Heat up some olive oil, three swirls or so in a very large pot, or you could use a Dutch Boy if you're fancy and know that's a type of pot and not a type of person. Toss your potatoes, sprinkle with salt, pepper, and - in my case - garlic powder and cook on medium-high heat for about 5-6 minutes. Or as long as it takes for you to chop up your onions and garlic, let's not get too precious about this timing thing.

Heating up the potatoes. Super photogenic.
Chop up your one white (or yellow... I don't think it matters?) onion. If you want to feel better about your chopping, see this photo below of how good mine is. You're welcome.

A new knife isn't going to just miraculously make me better at chopping onions.

Smash and chop three or four cloves of garlic. And then spend the rest of the day trying to get the smell off your hands, hair, and body. That is the price we pay for garlic in recipes. It just is. By the time you've dealt with all that, your potatoes should be happily crisped up a little and partially cooked. Dump in your onions and garlic and partially cover the pot for five minutes or so, while the onions turn sort of clearer. 
Potato + onion marriage.


Meanwhile, let's discuss garbanzo beans. Oh, did I mention this recipe has garbanzo beans? I didn't, huh? Well, it does. Now, garbanzos aren't like my favorite thing and as such, I do not lose my shit over hummus like I know I'm supposed to as a red-blooded female human under the age of 35, but they're hearty and hold flavor and what not, so we can be friendly for this recipe. Dump two 14-ounce cans, or one 28-ounce can (math!), with the juice drained into a bowl. The recipe didn't specify draining the juice, but have you seen garbanzo can juice? It's gross. Get rid of that ick. I added salt, pepper, and garlic powder again, basically because I'd like to eradicate these garbanzo's garbanzo-ness as much as possible. 

Garbanzo party!

Once the onion, garlic, potato party has been going on for about six minutes or so, you're going to dump a quart (one of those little Trader Joe's containers worth) of chicken stock and three cups of water into your pot. Aren't you glad you chose a big one? Things are getting awfully full in there! You're going to bring this water/broth/veggie/legume/rootveg rave to a low boil (takes about seven minutes on medium heat, because you can be patient and not crank it up to high and risk ruining the whole thing, RIGHT?) 

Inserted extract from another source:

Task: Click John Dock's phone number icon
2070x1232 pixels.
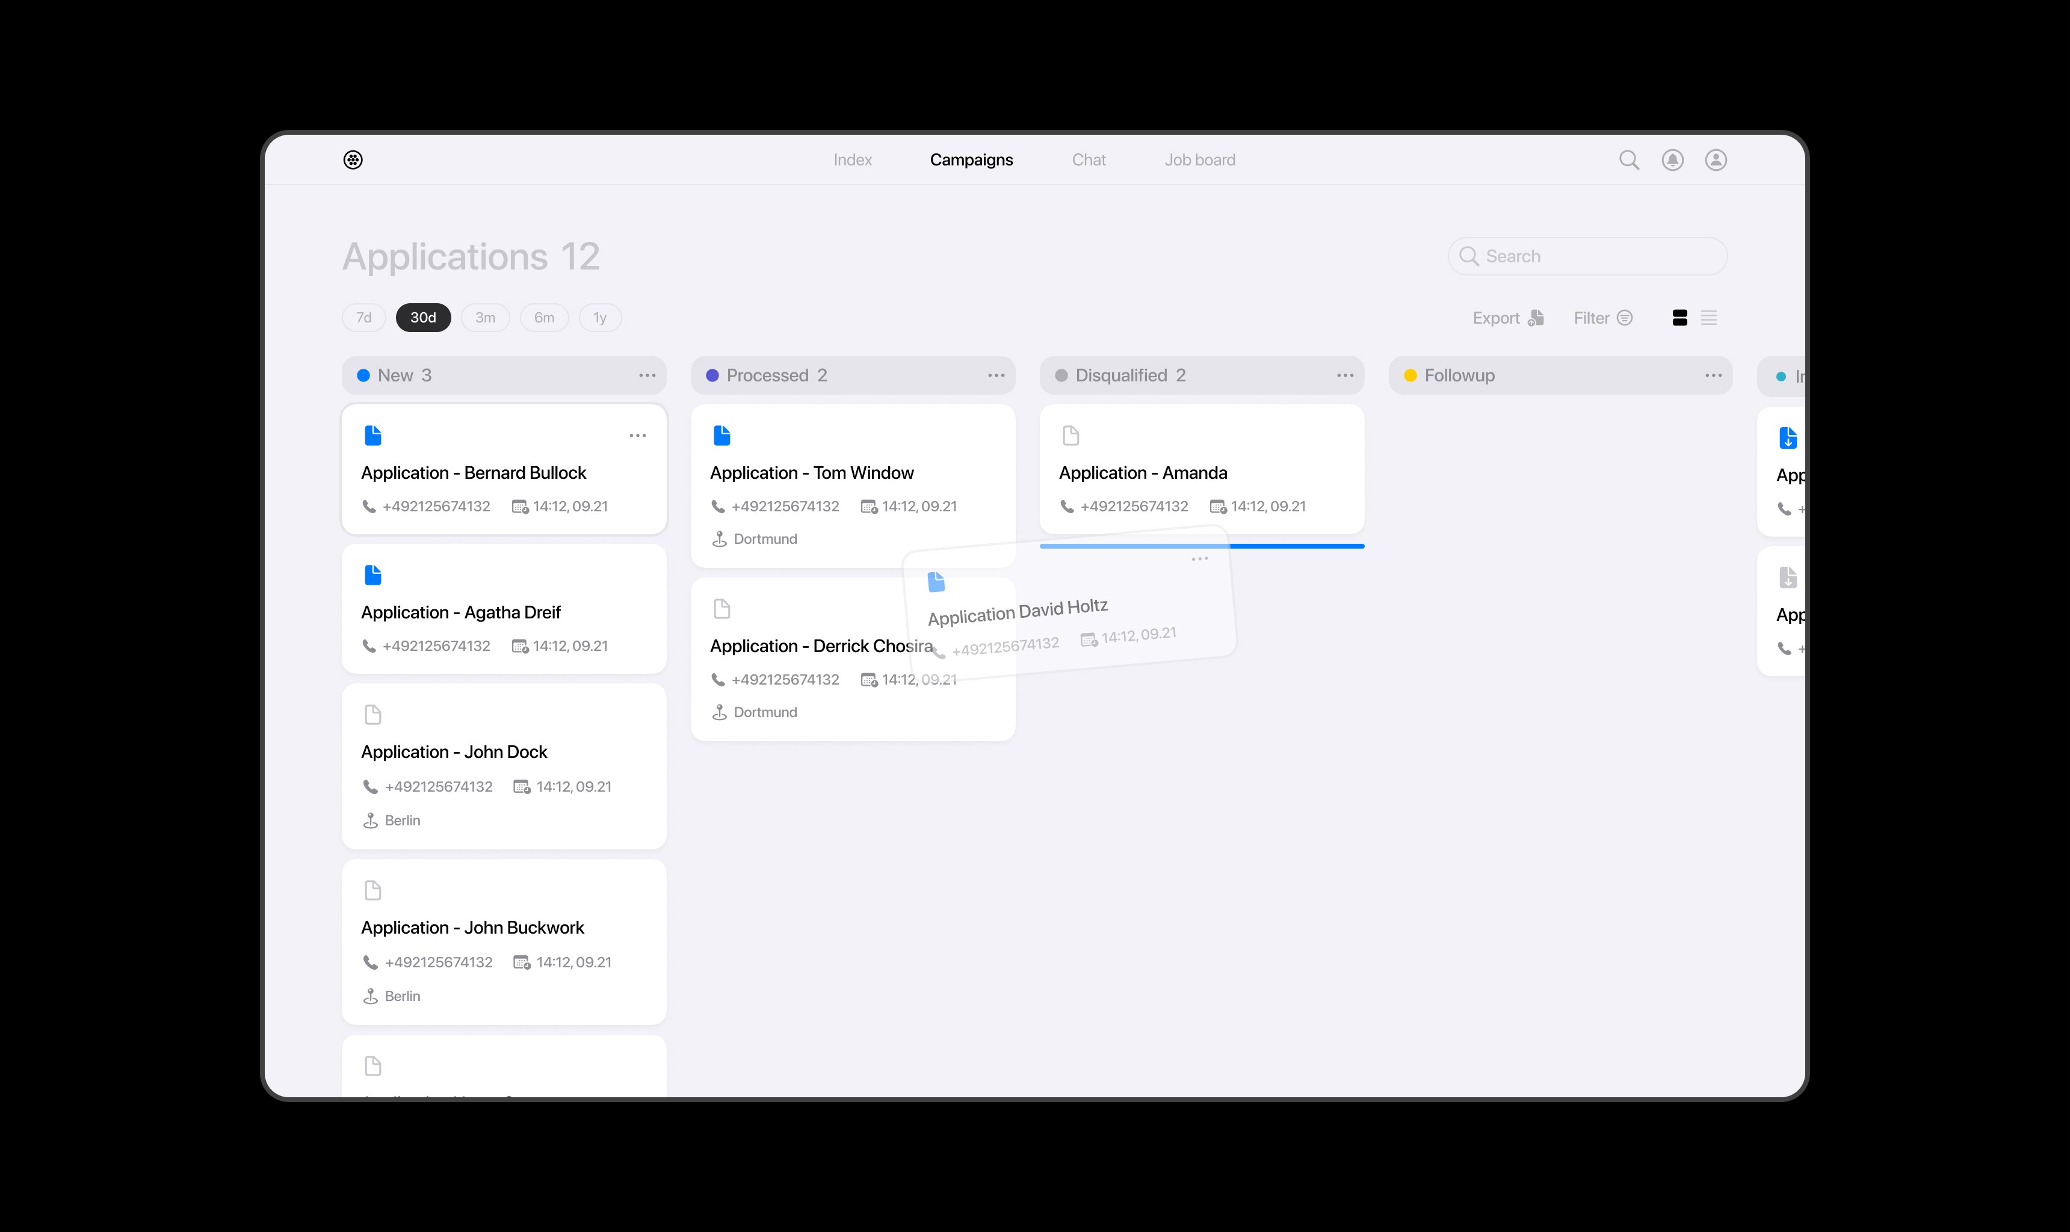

Now that you've got some bubbles happening, you're going to dump a cup or two of short holey noodled (mini penne or macaroni or whatever one you choose, you do you!) pasta into the pot. Have you guys used this veggie pasta? It's my fave. 

One serving of veggies is like, not even that much, but don't pretend this doesn't make you feel better about your pasta choice.

Once you've got your pasta in the mix, you're going to cook it to al dente level based on the cooking recommendations of your particular pasta. It could be as short as six minutes depending on your pasta of choice. Definitely err on the less is more school on this one, since if you overcook this pasta, I think the whole soup is going to be gross. No pressure. 


Pasta party!


Once you've got your pasta cooked, turn off the heat and add in some frozen spinach. "One box" or really let loose and do whatever you feel like. My frozen spinach was in a bag, and I am into spinach, so I did "one bag". You don't even need to have spinach if you don't want, so let's not obsess over the amount, okay?
Oh shit, who invited spinach?

I obviously scooped most of this soup into my dorky individual lunch tupperwares, but I was also hungry and needing to pre-game for Dipsville, U.S.A. later today, so I dished up a little bowl and gave it a parmesan sprinkle and phew, we're done. I never can be sure, but it actually turned out pretty yum. We did it! We won the Souper Bowl!

As if parmesan cheese doesn't make absolutely everything completely amazing.